Drifting closer to her, he dwarfed her with his presence. And he whispered to her, but to his own ears the words were ever so faint, as if coming from far across the cosmos. “I’ve missed you,” he said. “Can you hear me? I’ll tell you where I am.”

No reaction.

He said it again louder, and this time he added, “Have you been thinking about me, too?”

She looked to each side again, and then turned her entire body and looked around the sectoid chamber.

“You heard me, didn’t you?” he said.

A perplexed expression came over her. She looked toward him, but in an unfocused way, as if peering beyond him.

To check her, Noah moved around the chamber, and after a moment’s delay each time, her gaze followed his movements. “What do you see?” he asked.

No reply. Obviously, she could not make out the words, and he didn’t think she could discern his ghostly mist, either. But she seemed to be sensing something. How far did it go?

On impulse, he floated to her side.
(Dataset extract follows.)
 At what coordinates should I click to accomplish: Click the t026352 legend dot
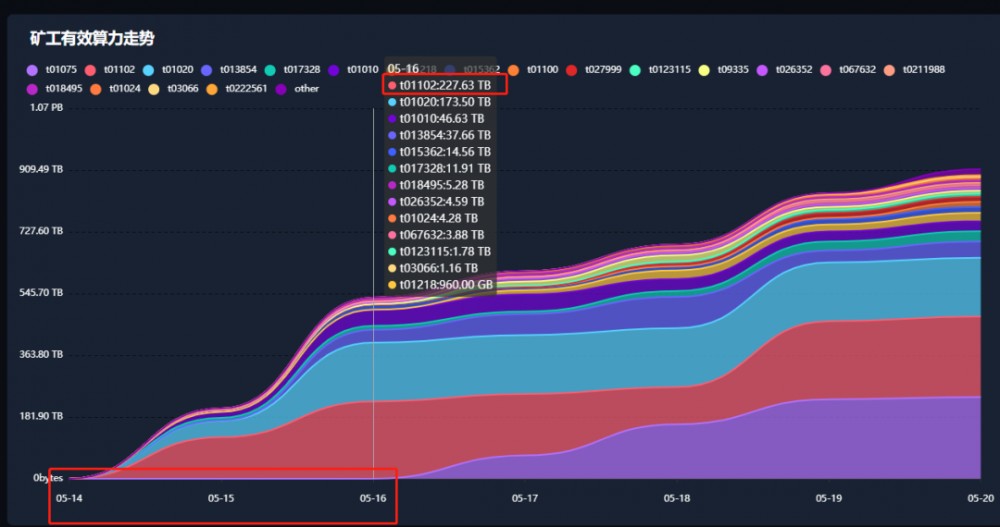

Since his physical form (as he saw it) was much larger than hers, and he wanted to kiss her, he brought his mouth as close to hers as he could and let his lips touch hers. Or seem to.

Instantly, she jerked her head back, then brought a hand to her mouth.

“Who’s there?” she demanded.

He kissed her again in the mismatched way, like a hippophant kissing a tiny bird. This time she didn’t pull her head back, but left it in position, and even moved toward Noah just a little, as if cooperating in the cosmic contact.

“Noah?” she said as they separated. “Is that you?”

In response, he attempted to kiss her again, but this time she showed no reaction at all. He tried again, but still she didn’t respond. “Tesh?” he said. “Did you feel that?”

Abruptly she turned away, and resumed her attention to her piloting task. “I’m going crazy,” she said. “That wasn’t Noah. It couldn’t be.”

“But it is me!” he shouted. Now he didn’t hear the words at all, not even the faintest sound. And looking down at his misty form, he saw that it was fading, disappearing entirely.

In a fraction of a second, Noah found himself back in the prison cell, wondering what had just occurred.

Chapter Eleven

Never let down your guard, especially in time of war.

—Mutati Saying

The violence had been totally unexpected.

On the grounds of the Bastion at Dij, the Emir Hari’Adab strolled along a flower-lined meadow path, skirting a grove of towering trees. A large white bird flew beside him, alternately soaring upward into the cerulean sky and then back down again, keeping pace with him.

But it was not really a bird. It was a shapeshifter, a female aeromutati with whom he had a special relationship. For the moment, she left him to his troubled thoughts.

In contrast, Hari’Adab was a shapeshifter who moved along the ground, a terramutati like his father the Zultan. As a boy growing up on Paradij, he had always intended to do what was expected of him. Since Zultan Abal Meshdi and Hari’s late mother, Queen Essina, had little time for him, the boy had been raised by tutors, always taught the proper way of doing things. In particular, he was taught to show respect for his elders and for the rules of Mutati society that had been laid down by the wise zultans and emirs of countless generations.

In Mutati society, a man kept his word, and that imperative started at an early age, as soon as he could speak and understand the rule of law, and the unwritten code of honor that was passed on from generation to generation by word of mouth. By those standards he had pledged to uphold important traditions, the threads that held together the powerful social fabric of his people.

Throughout his young but eventful life, though, Hari had expressed more than his share of defiance, bordering on rebelliousness. He had steadfastly refused to use an Adurian gyro that his father gave to him, a foreign-made mechanical device that was supposed to help him make better decisions. In the past couple of years it had become very popular in Mutati society, particularly among the young, but Hari didn’t trust the Adurians or their inventions. That race, from far across the galaxy and supposedly allied with the Mutatis, had insinuated themselves on Mutati society in a short period of time, bringing in their loud music, garish clothing, noisy groundjets, and a whole host of other products.